Dicen que el escritor Joyce miró una vez la Roca desde una ventana cercana a esta calle, que era el rincón desde donde mi madre la miraba.  El irlandés había viajado hasta Ceuta para adentrarse unos días en Marruecos. Únicamente entonces, se imaginó a su personaje Molly besando al teniente Mulvey bajo un puente en Gibraltar pero también pensó en el monólogo interior de Molly en el futuro capítulo 18 y la imaginó como Penélope esperando a uno o varios Ulises y decidió titular su obra con el nombre del héroe. Eso cuentan.

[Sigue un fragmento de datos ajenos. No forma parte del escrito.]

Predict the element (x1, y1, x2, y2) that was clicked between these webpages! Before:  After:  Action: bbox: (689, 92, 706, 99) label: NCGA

Ahora me pregunto cuánta gente habrá mirado desde Ceuta a Gibraltar, en qué momento, de qué manera, por qué razón, por cuánto tiempo y si esa mirada – reiterada, repetitiva o no- le ha producido alguna determinada embriaguez o alguna reflexión relevante o emotiva que podamos aquí contar o la inspiración de un relato o poema genial, o un cuadro o una escultura de gran éxito entre la crítica.

Seguro que Homero miró muchas veces hacia Gibraltar y antes de Homero todos los cronistas helenos y latinos que por aquí se sucedieron. Aunque, ahora que lo pienso, ningún cronista era tan viejo como Homero.

El inventor de los trabajos de Heracles debió de estar también un buen rato mirando a Gibraltar para inventar la historia aquella de la separación de las columnas. Miró una columna desde otra columna para calcular la fuerza del héroe para separarlas y dejar que el océano pasara libremente de un punto a otro.

Del mismo modo, Al-Idrissi, nombre reducido de Abu Abdallah Muhammad Ibn Muhammad Ibn Abdallah Ibn Idriss al-Qurtubi al-Hassani, también conocido como “el árabe de Nubia”, miró en su recuerdo un día el peñón mientras se dedicaba a trazar su mapamundi en la corte de Roger II de Sicilia.

Pero mi madre no entendía de aquellas cosas: miraba el peñón, seguramente, porque le apetecía, sin más, porque aquel punto singular se veía, con la brumosa perspectiva o claridad correspondientes, pero para alcanzarlo había que atravesar el mar y era misterioso que la vista pudiera llegar pero el cuerpo solo lo pudiera hacer en barco. O a nado.

Para tantos ceutíes, Gibraltar y la costa próxima de Cádiz constituían un paisaje habitual y cercano en la geografía, al que la gente se acostumbraba, pero al que no se podía acceder con facilidad.  Era el precio a pagar por vivir en una bellísima cárcel con vistas tan espectaculares -resulta que para el otro lado estaba la frontera de Marruecos y, aunque completamente terrestre, resultaba difícil pasarla sin tener que esperar al menos media mañana para llegar a un mundo a veces extraño, a veces hostil.

Era la relación de los ceutíes con la Roca todo un idilio, todo un dulce dolor de amor, como el que Julián sintió a la vuelta de su hija Cava, humillada por don Rodrigo, en Toledo, hecho que provocó la primera gran guerra española, o hispánica, si prefieren, y la toma de la Península por las tropas de Tarik, quien de joven miraba a Gibraltar y se decía: “aquella montaña, un día, será mía”. Y de hecho la conquistó para su causa y desde entonces lleva su nombre.